Processed foods: those two words are enough to get most health and fitness lovers running for the hills. They’re the first foods people will tell you to avoid when you’re looking to eat healthier, and there are reasons for that; the foods we tend to think of as “processed,” things like chips, cookies, and candy, are more likely to have added sugars, sweeteners, and more calories for less nutritional value.
But that doesn’t mean all processed foods are unhealthy or “bad.” According to the USDA, “processed foods” are any food items that have been mechanically altered from their natural state. Pre-washed bagged spinach, pre-cut broccoli, canned beans, frozen fruit: all of these and more healthy foods are technically processed. A lot of us forget that, which is why we were glad to see this recent Instagram post from registered dietitian Cara Harbstreet, MS, LD, of Street Smart Nutrition.

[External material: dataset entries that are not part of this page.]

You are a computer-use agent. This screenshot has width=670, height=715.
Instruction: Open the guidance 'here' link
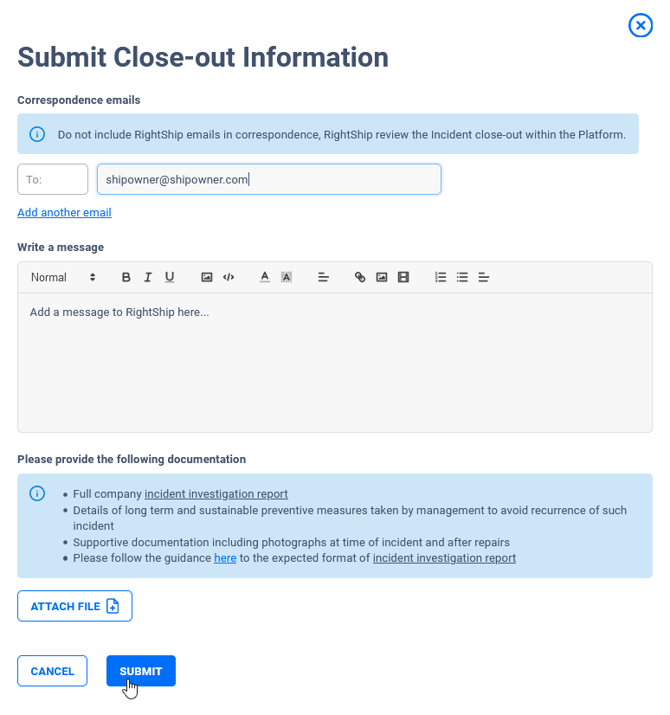(225, 558)
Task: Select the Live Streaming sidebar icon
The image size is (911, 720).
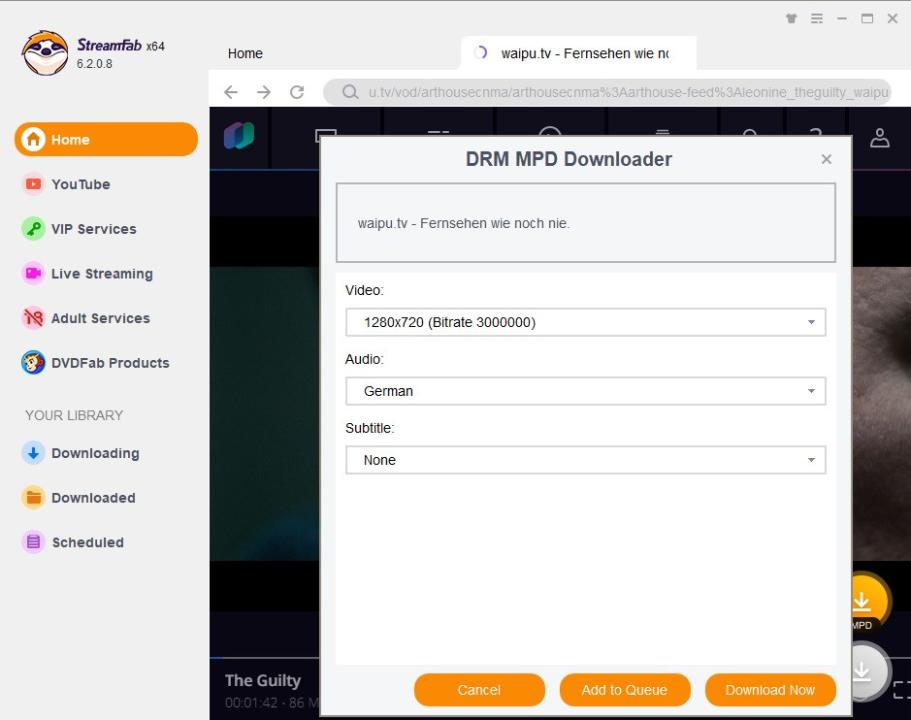Action: click(34, 273)
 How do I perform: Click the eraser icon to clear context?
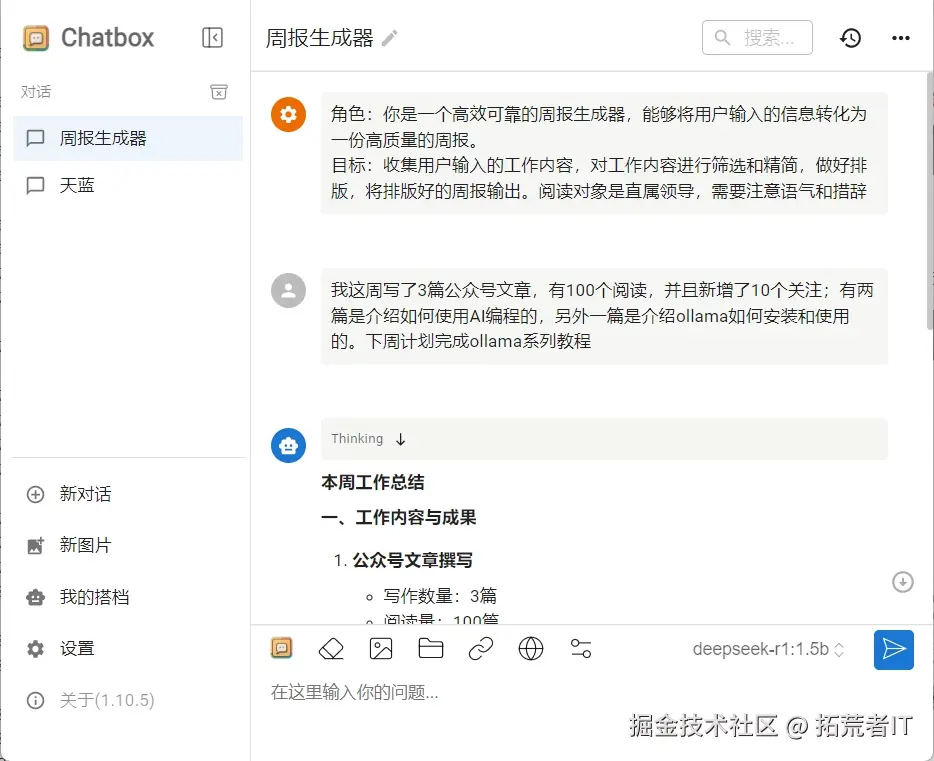(x=331, y=649)
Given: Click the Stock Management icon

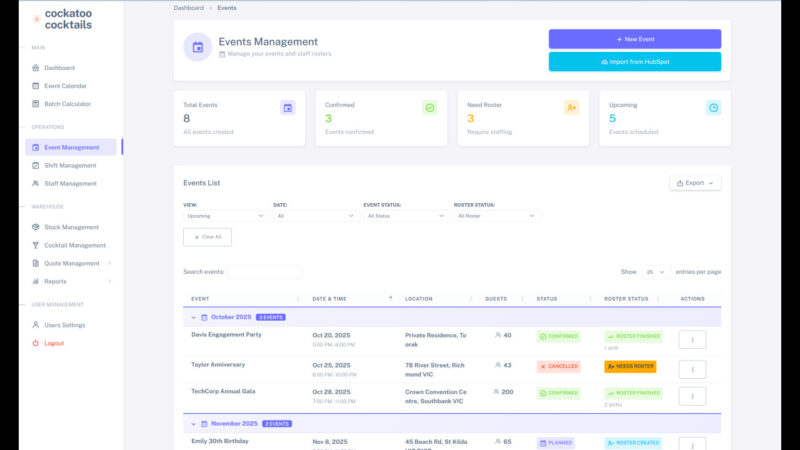Looking at the screenshot, I should point(35,227).

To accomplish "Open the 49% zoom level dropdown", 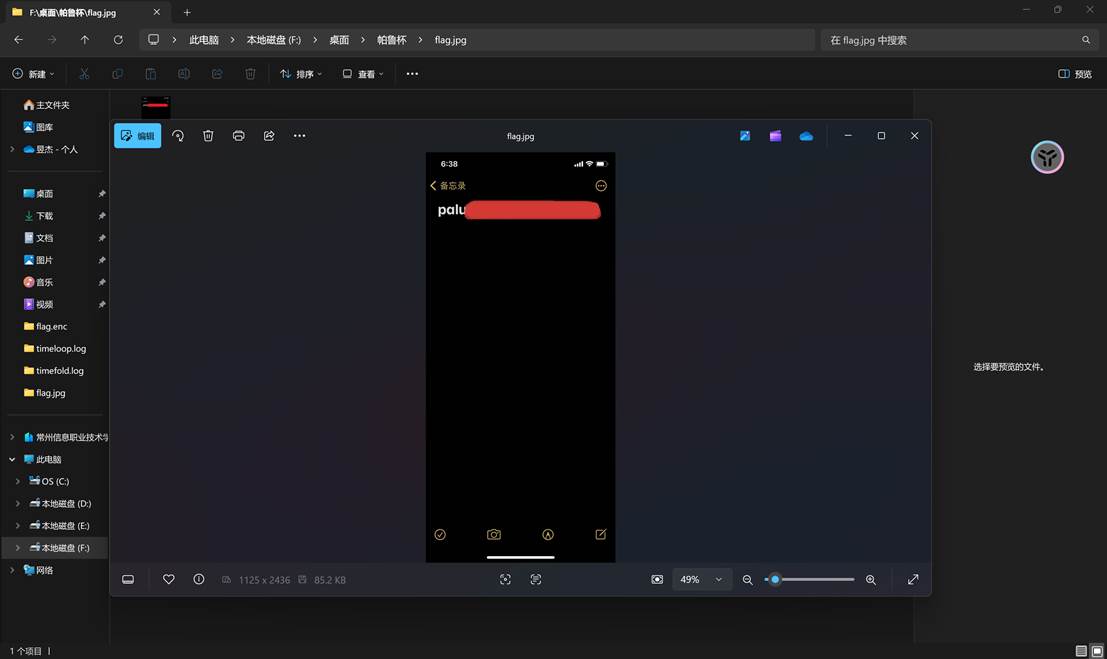I will tap(701, 579).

“Friendly reminder that processing is what makes most food into something edible,” Cara wrote in the post. “Eating ‘processed food’ is not a bad thing.” In the caption, she went on to explain that a main tentpole of many diets is “the vilification of processed foods. Not only can I not get down with the holier-than-thou implication that eating unprocessed/pure/whole food is somehow better,” she continued, “but I can’t wrap my head around the total disregard of all the ways processing turns raw ingredients into edible, nourishing, better-tasting foods.”
Cara explained to POPSUGAR that the term “processing” is often taken out of context in the health and wellness world. “While it once referred to the steps necessary to improve flavor, shelf-stability, or nutrition, it’s now cast as something negative that should be avoided.” Processing, she added, is what can make food “affordable, nourishing, and accessible to people everywhere, at any time of the year.” Surrounding it with negative connotations can introduce unwarranted feelings of distrust, shame, or even fear.
“The goal of this post was to remind people that food is not a moral choice, and eating a certain way does not make them a ‘good’ or ‘bad’ person,” Cara said. That’s one of the guiding principles of intuitive eating, a practice that Cara references in her post. Foods, both processed and unprocessed, aren’t all “nutritiously equivalent,” she wrote in the caption, “but . . . they are morally equivalent.” Does some processing change the nutritional content of a food? Yes, Cara wrote, “but it doesn’t make you a bad person if you eat [it], and it doesn’t mean you’re doing a total disservice to your health, either.” That’s an idea that can help all of us heal our relationships with food, processed or not.